MJ the Musical (Neil Simon Theatre, 250 W. 52nd St.) (Opened 2/1/22) (2 hrs., 35 mins.) The new musical bio featuring over 25 Michael Jackson hits comes with a staggeringly impressive pedigree: book by two-time Pulitzer Prize winner Lynn Nottage and direction/choreography by Tony-winner Christopher Wheeldon. (mjthemusical.com)
Moulin Rouge! The Musical (Al Hirschfeld Theatre, 302 W. 45th St.) 2020 Tony, Best Musical (Opened 7/25/19) (2 hrs., 35 mins.) A gleefully flamboyant stage adaptation of Baz Luhrmann’s 2001 cinematic jukebox mashup, this Tony-winning musical from the 2019/2020 season takes place in a world where Bohemians and aristocrats rub elbows, reveling in the decadence and high kicks in the legendary Parisian night spot once upon a retro time. Add a love triangle, Toulouse-Lautrec, and a score of over 70 songs!(moulinrougemusical.com)
Photo by Steve Schofield.
Mr. Saturday Night (Nederlander Theatre, 208 W. 41st St.) (Opened 4/27/22) (2 hrs.) Tony and Emmy winner Billy Crystal returns to Broadway in this new musical comedy based on his 1992 film of the same name. The story follows Buddy Young Jr., a one-time famous TV comedian who now some 40 years later seeks one more shot at the spotlight— and while he’s at it, one last shot at fixing the family he fractured along the way. (mrsaturdaynightonbroadway.com)
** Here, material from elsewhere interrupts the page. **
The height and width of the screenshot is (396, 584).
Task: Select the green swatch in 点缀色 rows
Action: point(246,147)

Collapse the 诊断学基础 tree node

Mrs. Doubtfire (Stephen Sondheim Theatre, 124 W. 43rd St.) (Opened 12/5/21) (2 hrs., 35 mins.) This big-hearted musical based on the Robin Williams film follows Daniel Hillard, a man who adores his three kids and will do anything—even assume the persona of a Scottish nanny named Mrs. Doubtfire—to keep them in his life. Hilariously farcical, and wonderfully loving, the show ultimately reminds us that family can be as wonderful as you make it. Running thru 5/29. (mrsdoubtfirebroadway.com)
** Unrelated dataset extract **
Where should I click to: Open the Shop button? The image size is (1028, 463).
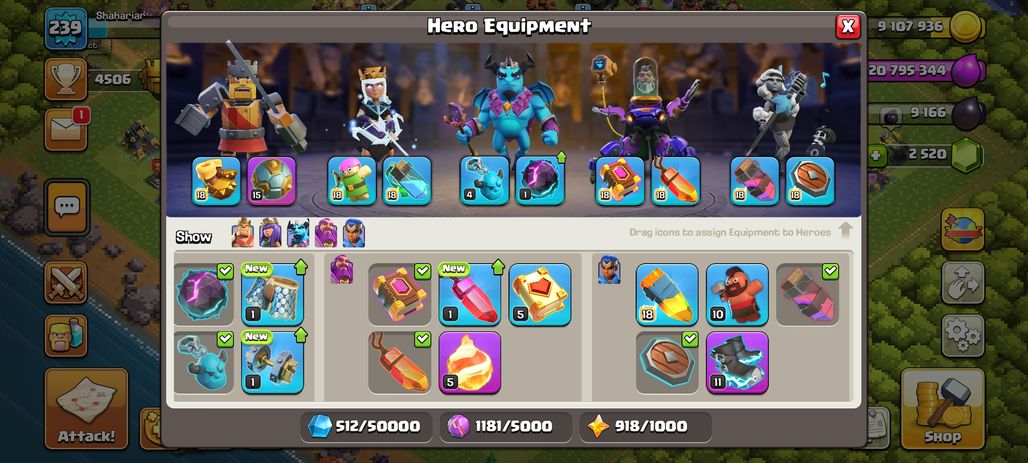(x=943, y=409)
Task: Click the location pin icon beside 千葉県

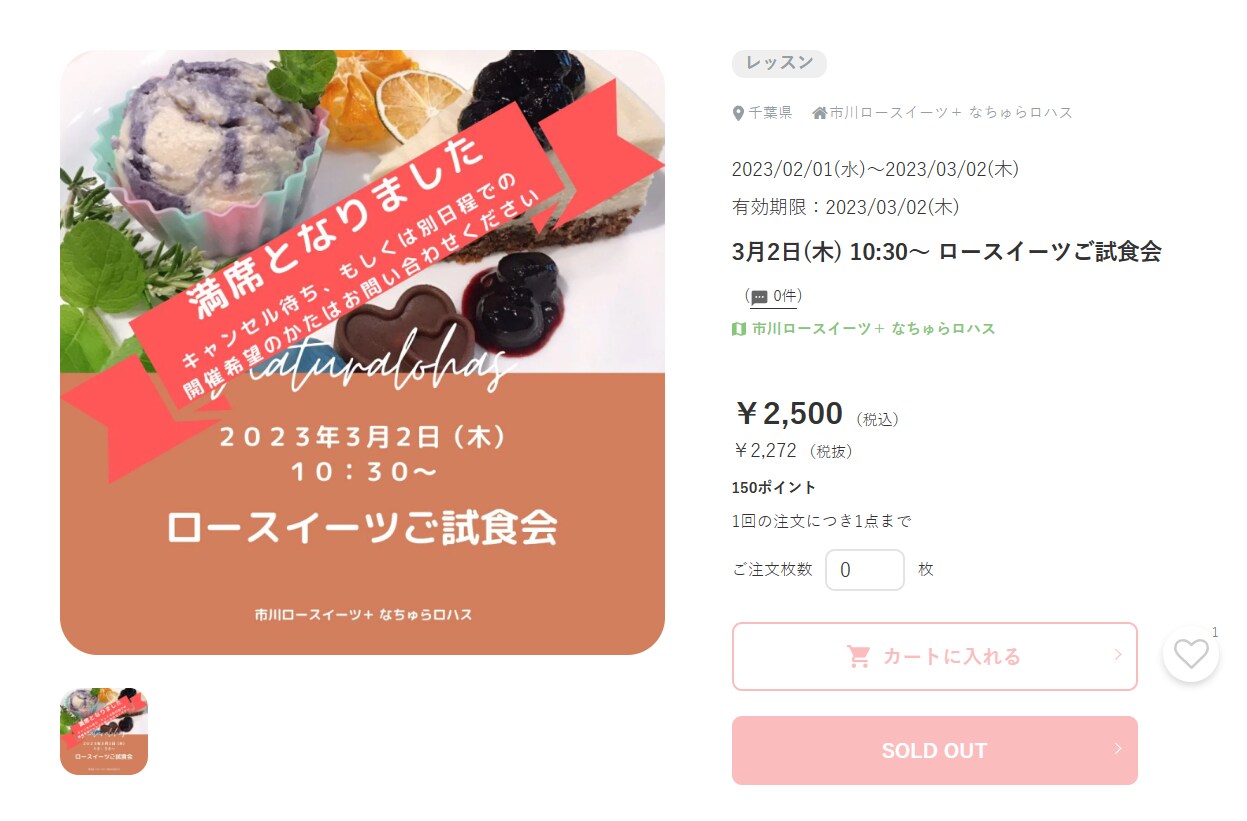Action: pyautogui.click(x=738, y=113)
The Music Man (Winter Garden Theatre, 1634 Broadway) (Opened 2/10/22) (2 hrs., 25 mins.) Meredith Willson’s beloved musical comedy returns to Broadway with an all-star cast led by Hugh Jackman and Sutton Foster. When con man Harold Hill arrives in River City to sell the townspeople the promise of a marching band, he gets more than he bargained for—including romance with Marian the librarian. No surprise this is one of the season’s hottest tickets! (musicmanonbroadway.com)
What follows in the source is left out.